Data under study:
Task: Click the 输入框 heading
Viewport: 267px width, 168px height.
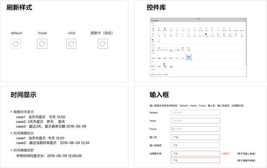Action: tap(159, 95)
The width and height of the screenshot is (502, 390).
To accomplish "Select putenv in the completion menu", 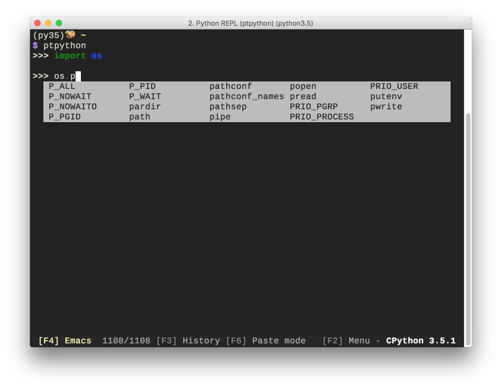I will 386,97.
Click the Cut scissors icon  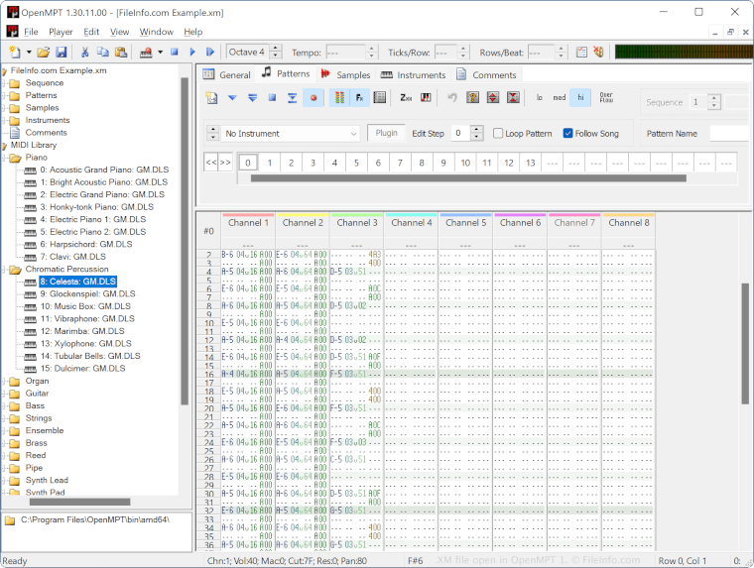tap(85, 52)
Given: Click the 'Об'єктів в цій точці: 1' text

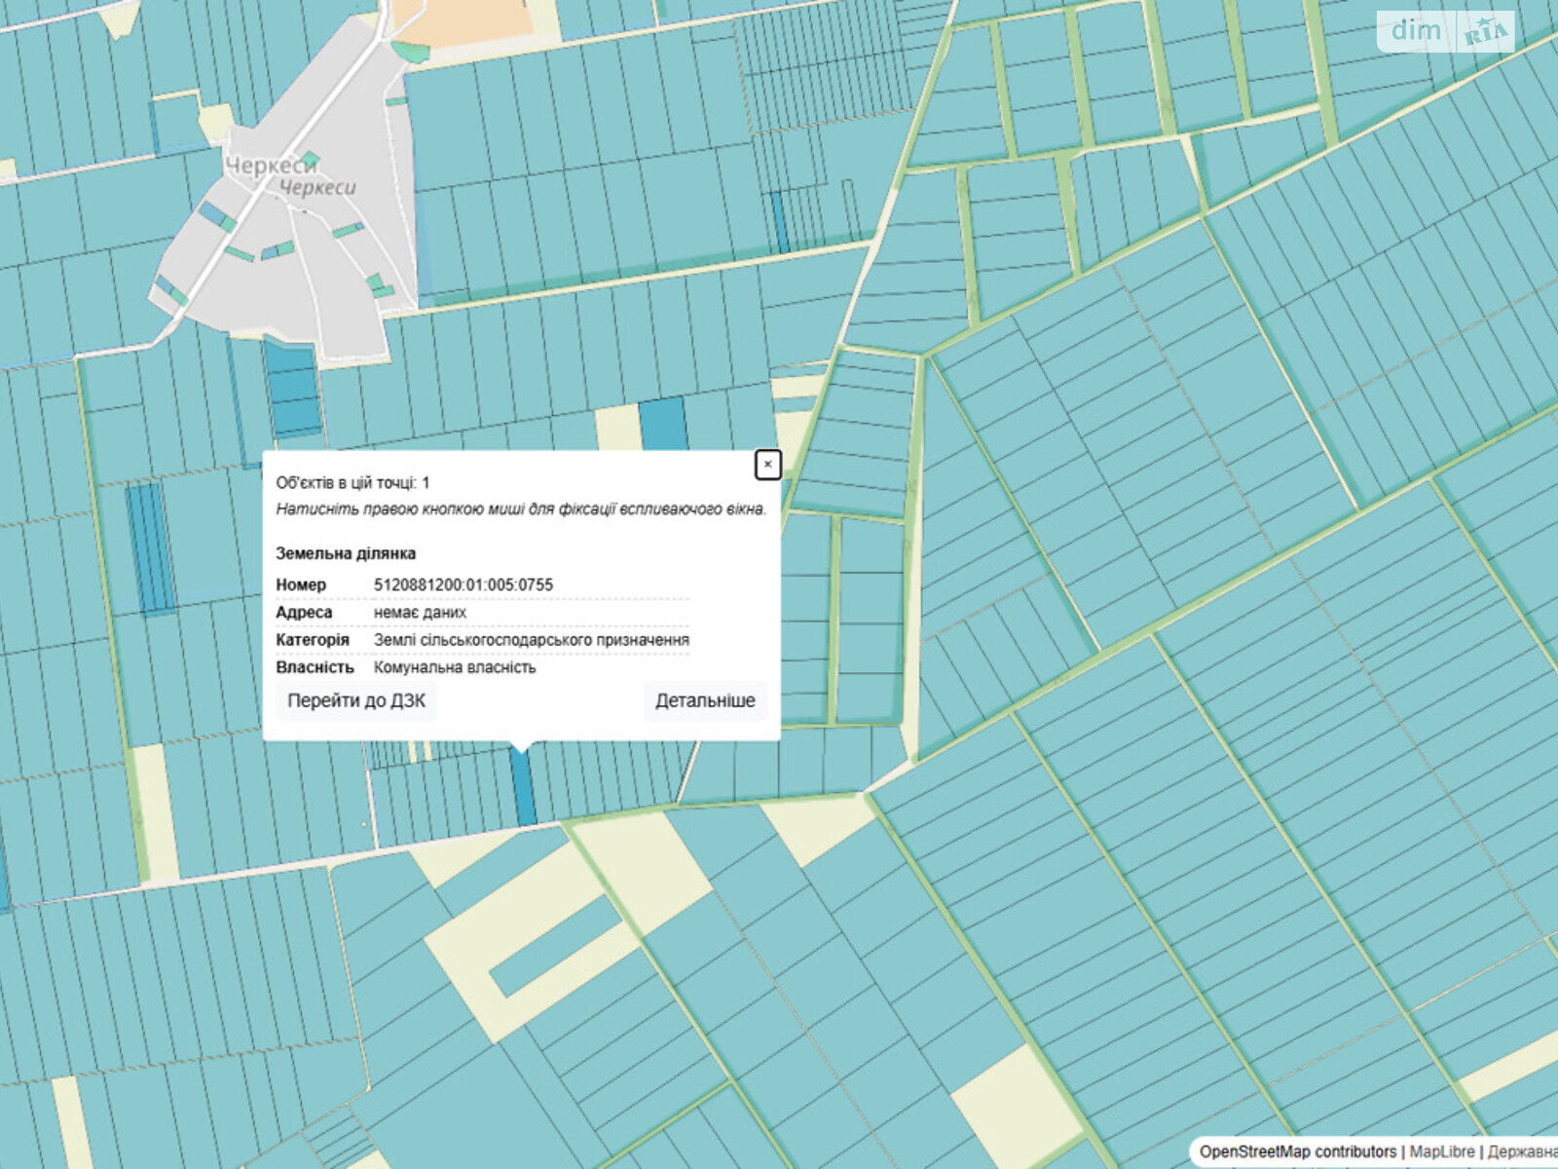Looking at the screenshot, I should (x=352, y=482).
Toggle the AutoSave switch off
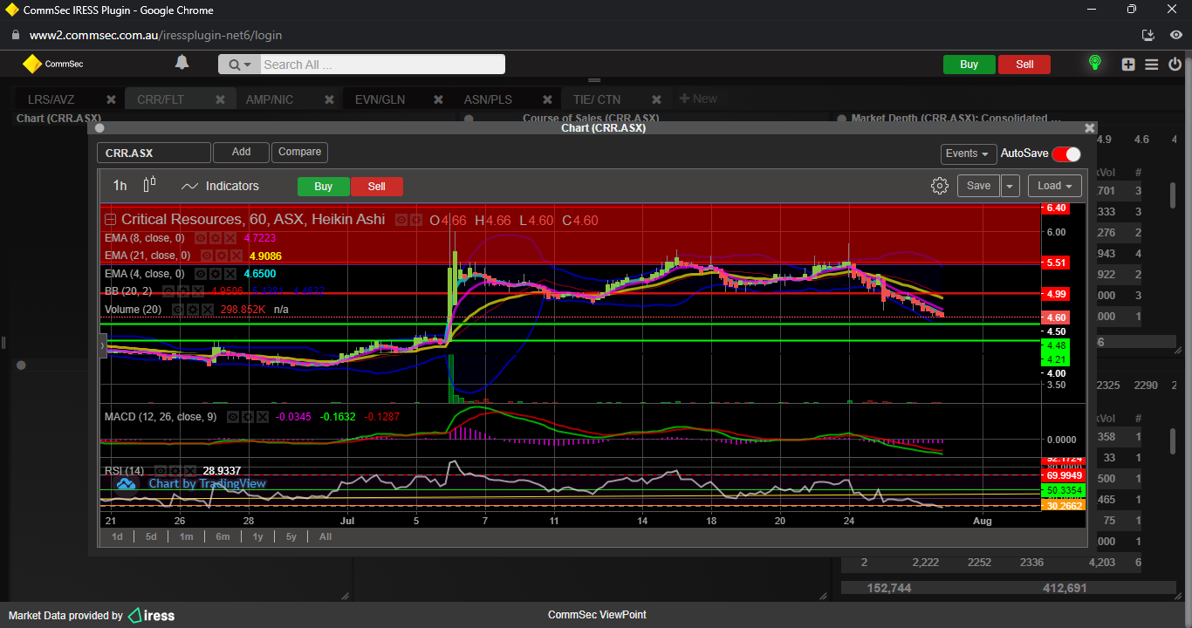The image size is (1192, 628). click(1066, 154)
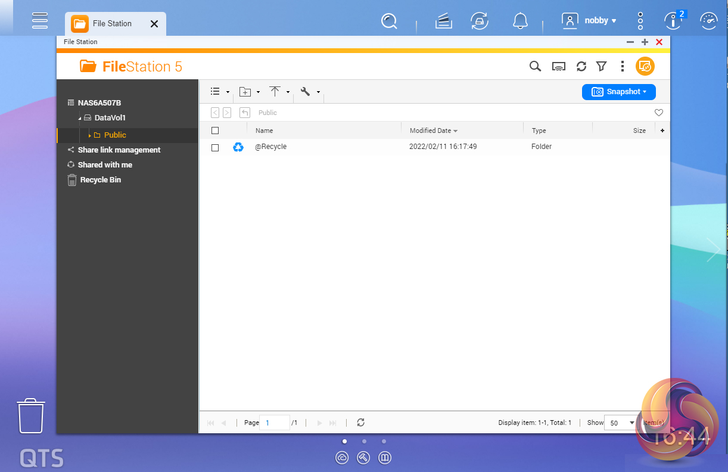The height and width of the screenshot is (472, 728).
Task: Open the Snapshot dropdown button
Action: click(618, 92)
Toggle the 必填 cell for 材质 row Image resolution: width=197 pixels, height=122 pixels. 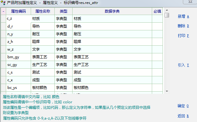[x=157, y=19]
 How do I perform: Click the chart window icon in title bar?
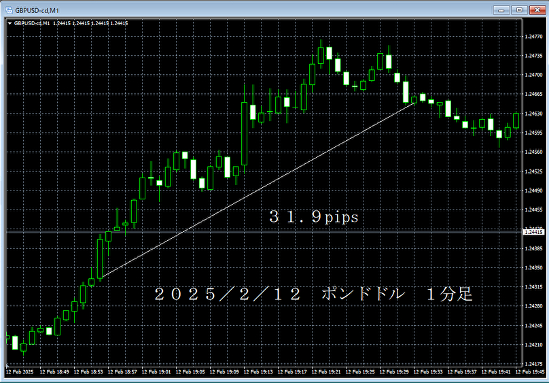click(10, 10)
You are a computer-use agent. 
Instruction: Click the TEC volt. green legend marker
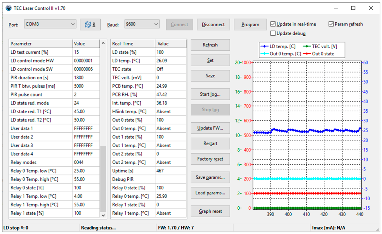(307, 46)
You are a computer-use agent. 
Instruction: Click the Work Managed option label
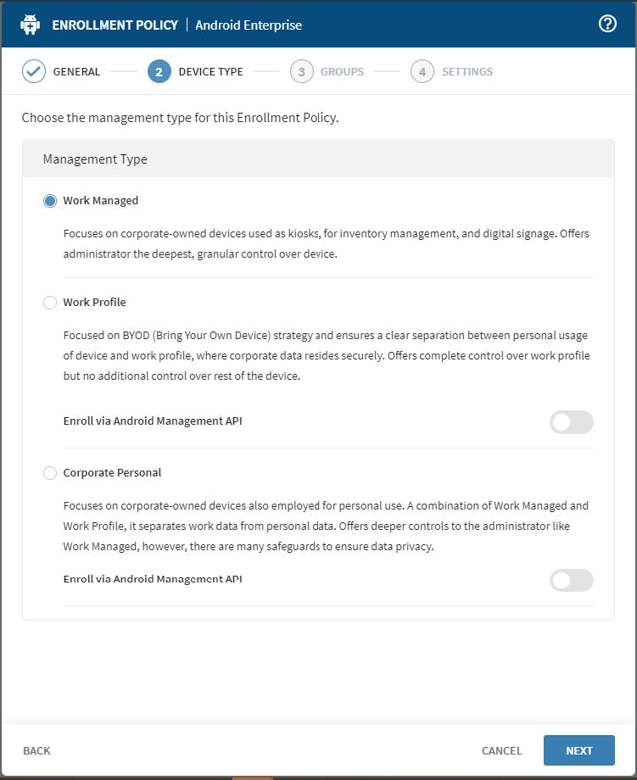click(100, 201)
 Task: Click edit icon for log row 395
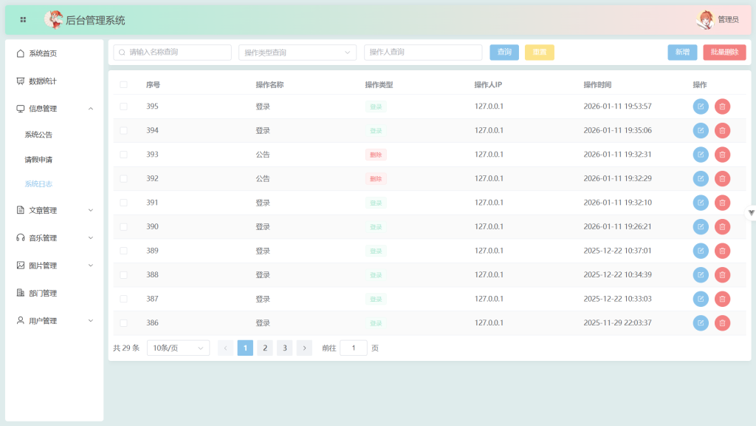pyautogui.click(x=701, y=107)
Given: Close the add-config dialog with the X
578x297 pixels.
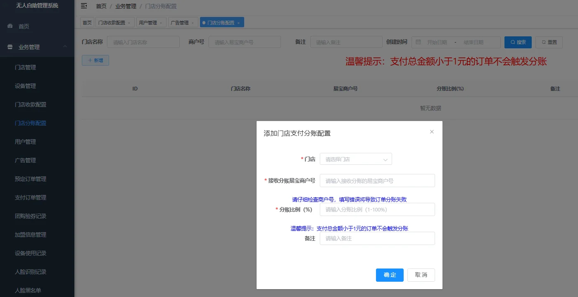Looking at the screenshot, I should coord(432,131).

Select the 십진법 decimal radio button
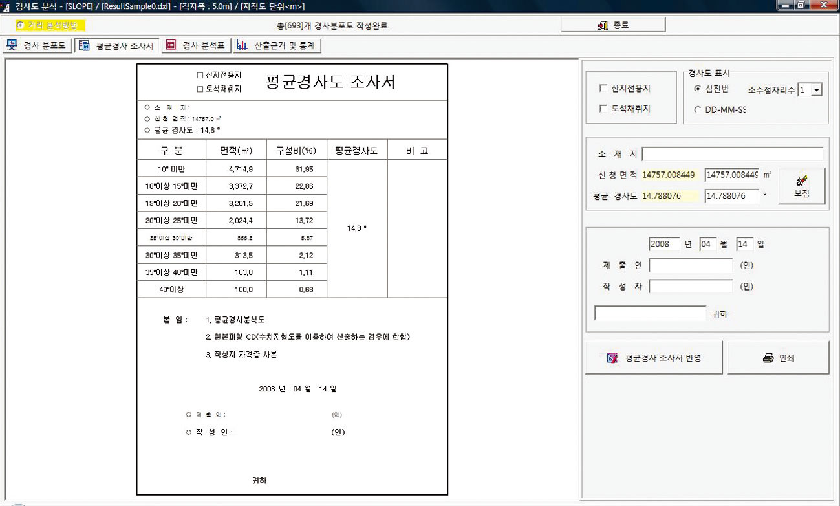tap(697, 89)
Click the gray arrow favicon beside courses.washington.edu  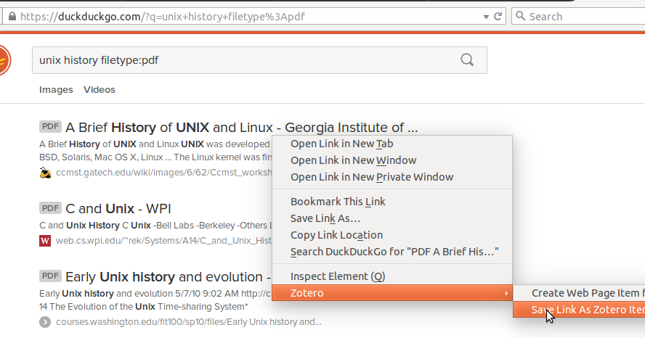click(x=45, y=321)
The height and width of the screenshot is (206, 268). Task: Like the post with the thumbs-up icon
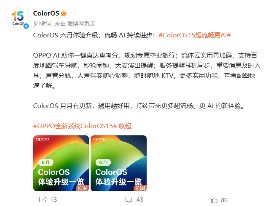pos(214,200)
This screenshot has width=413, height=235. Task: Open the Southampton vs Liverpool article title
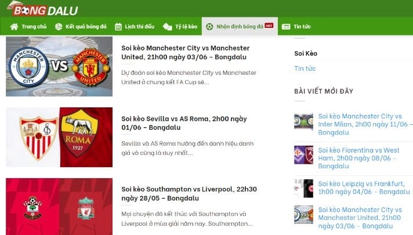tap(189, 194)
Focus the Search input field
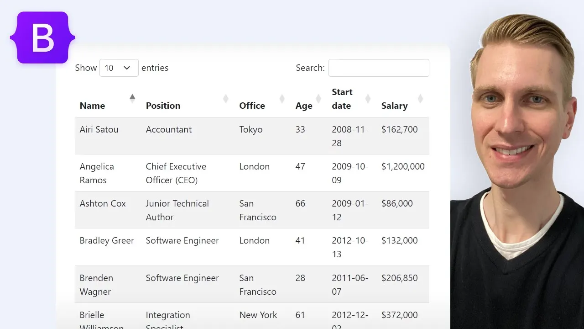 379,68
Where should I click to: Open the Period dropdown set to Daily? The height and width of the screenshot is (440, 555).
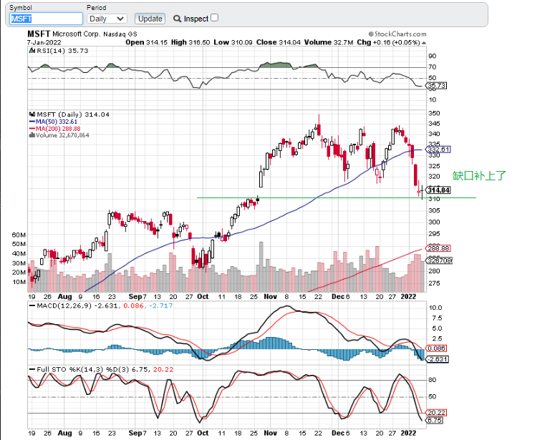(107, 19)
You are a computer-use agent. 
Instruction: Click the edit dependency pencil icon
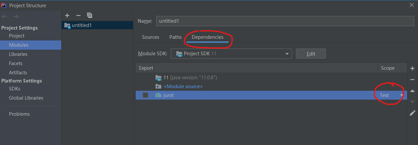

Exercise goal:
Excluding the pictures, retype the line containing "Where should I" and all lines after it down to the end of the data above.

Written solution:
Where should I click to: Open the Period dropdown set to Daily? The height and width of the screenshot is (440, 555).
(107, 19)
You are a computer-use agent. 
Instruction: Click the edit dependency pencil icon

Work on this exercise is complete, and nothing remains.